The Problem Of Smog In Pakistan and India

According to the World Health Organization, 14 of the 15 most polluted cities in the world are in India and Pakistan.

The Problem Of Smog In Pakistan and India

India’s cricket World Cup has been marred by the bad air quality, with Mumbai also facing high pollution levels. Farmers in the northern Indian states of Punjab, Haryana and Uttar Pradesh burn their crop waste in October to clear their fields for winter crops. This causes poor air quality that harms the respiratory health of people and animals. The air turned grey and the AQI reached 480 in some Indian cities, causing eye irritation and sore throats for residents. Delhi had the worst pollution levels in October since 2020. An AQI of 0-50 is good, while anything between 400 and 500 affects healthy people and is dangerous for those with existing diseases.

Smog is a type of air pollution that forms when sunlight reacts with fine particles and gases in the atmosphere. It reduces visibility and can cause serious health problems for people and animals. Smog is especially harmful for people with respiratory diseases, such as asthma, bronchitis, and emphysema. Smog can also irritate the eyes, nose, throat, and skin, and increase the risk of heart attacks and strokes.

Pakistan and India are among the most affected countries by smog in the world. According to the World Health Organization, 14 of the 15 most polluted cities in the world are in these two countries. The main sources of smog in Pakistan and India are traffic emissions, crop burning, coal-fired power plants, industrial activities, and household waste. These sources emit large amounts of PM2.5, which is the most dangerous type of air pollutant for human health.

Smog has a negative impact on both the environment and the economy of Pakistan and India. It damages crops, forests, and wildlife, and contributes to climate change and acid rain. It also affects the quality of life and productivity of millions of people, who have to face health issues, hospitalizations, and premature deaths.

Smog also reduces tourism, trade, and transportation, and increases the cost of health care and energy.
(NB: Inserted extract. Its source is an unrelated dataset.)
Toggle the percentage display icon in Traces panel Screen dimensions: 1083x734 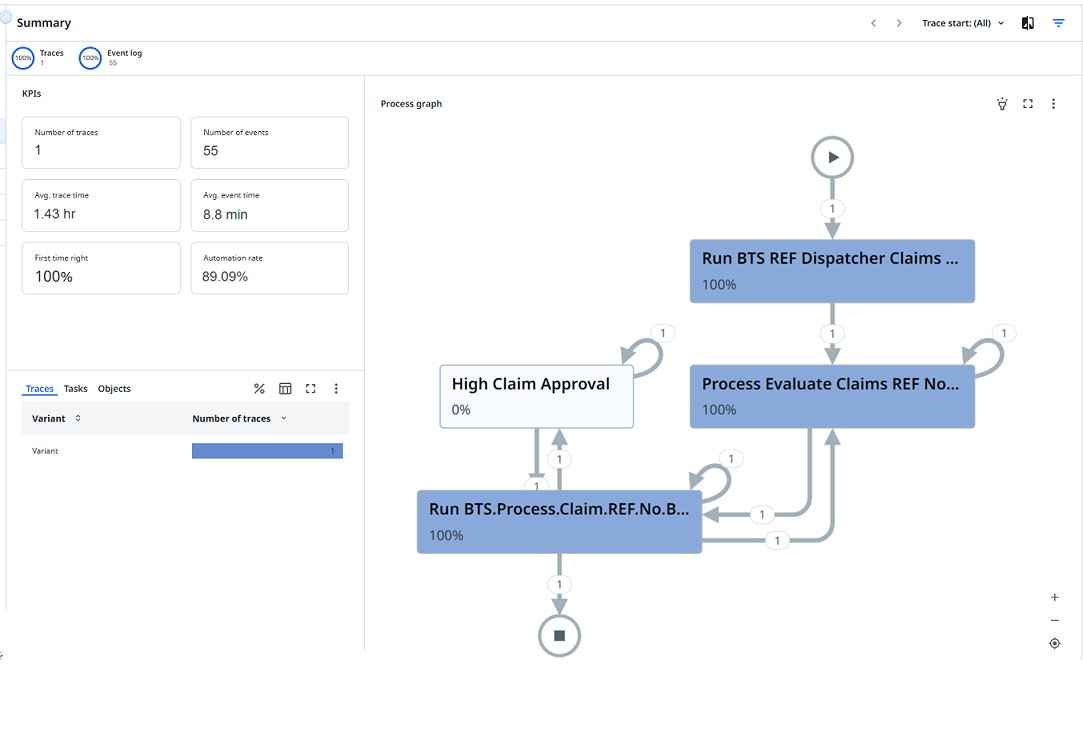[x=259, y=389]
According to a World Bank report, the annual cost of air pollution in Pakistan is about 5.88 percent of its GDP, while in India it is about 8.5 percent of its GDP.

One of the major factors that worsens the smog situation in Pakistan and India is the lack of cooperation and coordination between the two countries. Both countries blame each other for causing the smog, but do not take adequate measures to reduce their own emissions.
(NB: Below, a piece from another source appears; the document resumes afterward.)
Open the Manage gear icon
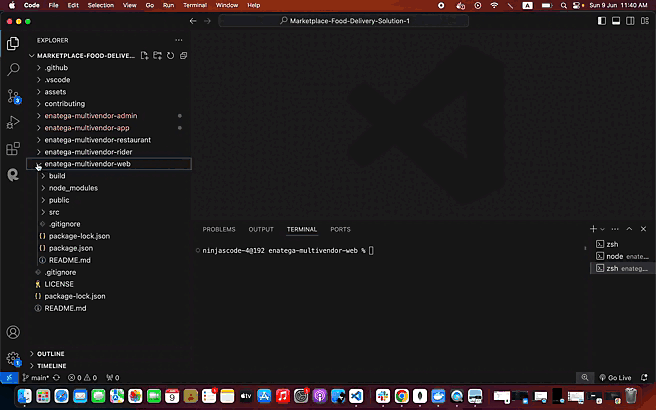Viewport: 656px width, 410px height. 13,359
For example, India accuses Pakistan of burning rice stubble, which creates smoke that travels across the border. Pakistan accuses India of not controlling its industrial and vehicular pollution and burning waste which affects the air quality in Punjab and other regions. However, neither country has implemented effective policies or regulations to curb the sources of smog, such as banning crop burning, enforcing emission standards, promoting renewable energy, and raising public awareness.

Smog is a transboundary problem that requires a joint solution. Pakistan and India should work together to develop a regional framework to combat smog, based on scientific data, mutual trust, and shared responsibility. They should also cooperate with other South Asian countries, such as Nepal, Bangladesh, and Sri Lanka, who also face the challenge of air pollution. By addressing the smog issue, Pakistan and India can not only improve their environment and health, but also create opportunities for dialogue and peace in the region.

To stay safe from smog, you should take some preventive steps. Before going outside, you should check the AQI in your region and remain indoors when the AQI is high. Avoid outdoor activities, especially in the early morning and late evening hours when smog levels are usually the highest. N95 masks or respirators can help you breathe better by filtering out the fine particles and gases that cause smog.

Also, using air purifiers at home and drinking enough water can reduce the effects of smog. A diet rich in vitamin C, magnesium, and omega fatty acids can strengthen your immune system and protect your lungs. By avoiding activities that create smog, such as burning garbage and driving too much, and by taking your prescribed medications for respiratory problems, you can make a difference in lowering smog's impact.